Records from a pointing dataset
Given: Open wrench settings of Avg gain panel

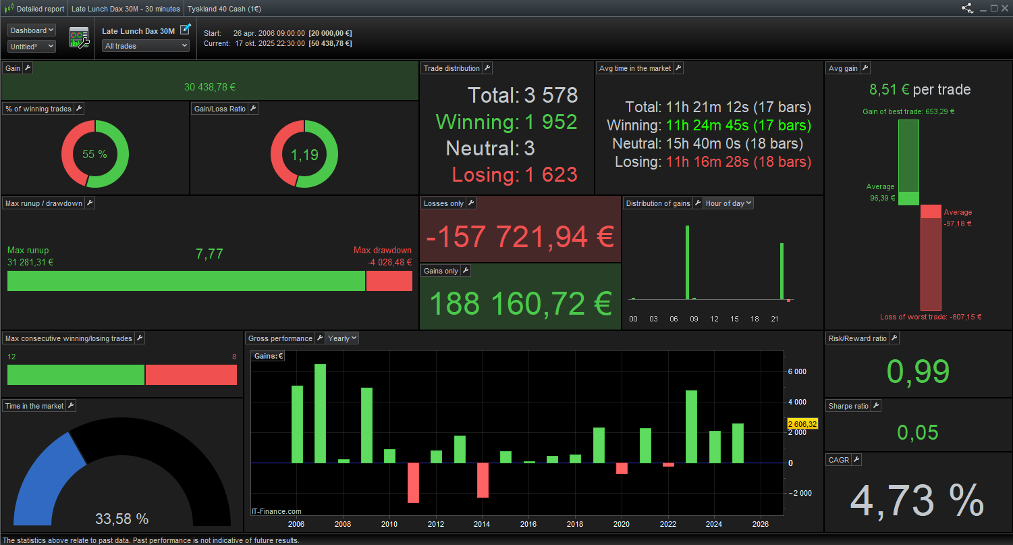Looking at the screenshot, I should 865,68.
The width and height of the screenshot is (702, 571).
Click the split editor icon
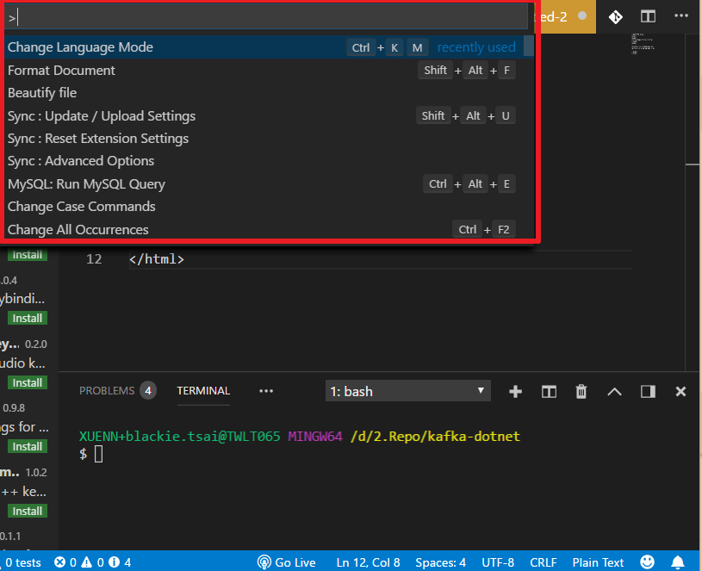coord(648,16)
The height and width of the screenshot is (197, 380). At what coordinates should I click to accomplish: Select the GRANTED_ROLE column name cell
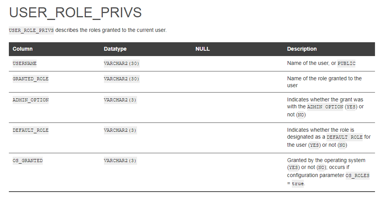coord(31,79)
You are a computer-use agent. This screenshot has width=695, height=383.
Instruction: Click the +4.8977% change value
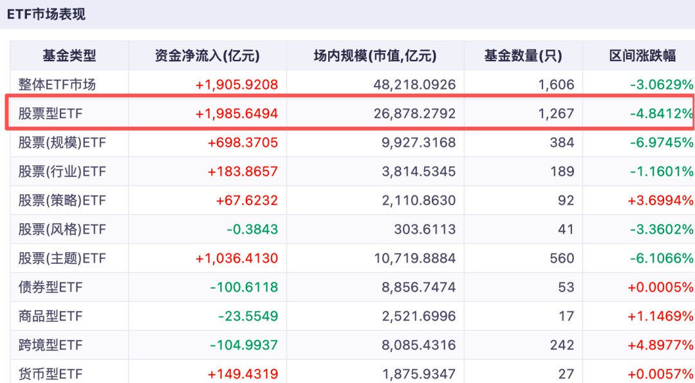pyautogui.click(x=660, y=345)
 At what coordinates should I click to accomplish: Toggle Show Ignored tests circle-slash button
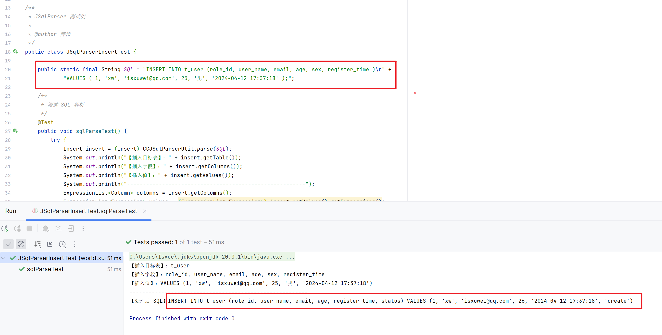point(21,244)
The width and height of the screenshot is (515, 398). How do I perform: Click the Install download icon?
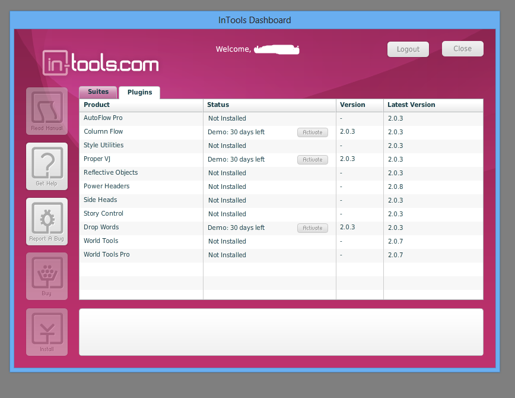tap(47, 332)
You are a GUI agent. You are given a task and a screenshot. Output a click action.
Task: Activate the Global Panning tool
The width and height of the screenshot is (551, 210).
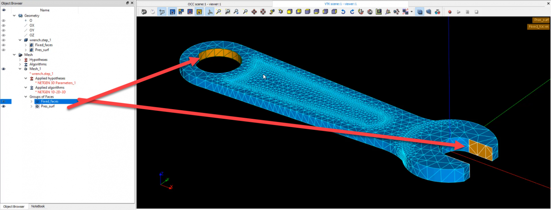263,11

#### WRITTEN PROBLEM
Please find each line above that contains the word "what" and copy it out in full. Matches must have the same uppercase and lowercase letters.

#### SOLUTION TO THE PROBLEM
The height and width of the screenshot is (197, 380). At what coordinates should I click to accomplish: Select the GRANTED_ROLE column name cell
 At what coordinates should I click to accomplish: Toggle Show Ignored tests circle-slash button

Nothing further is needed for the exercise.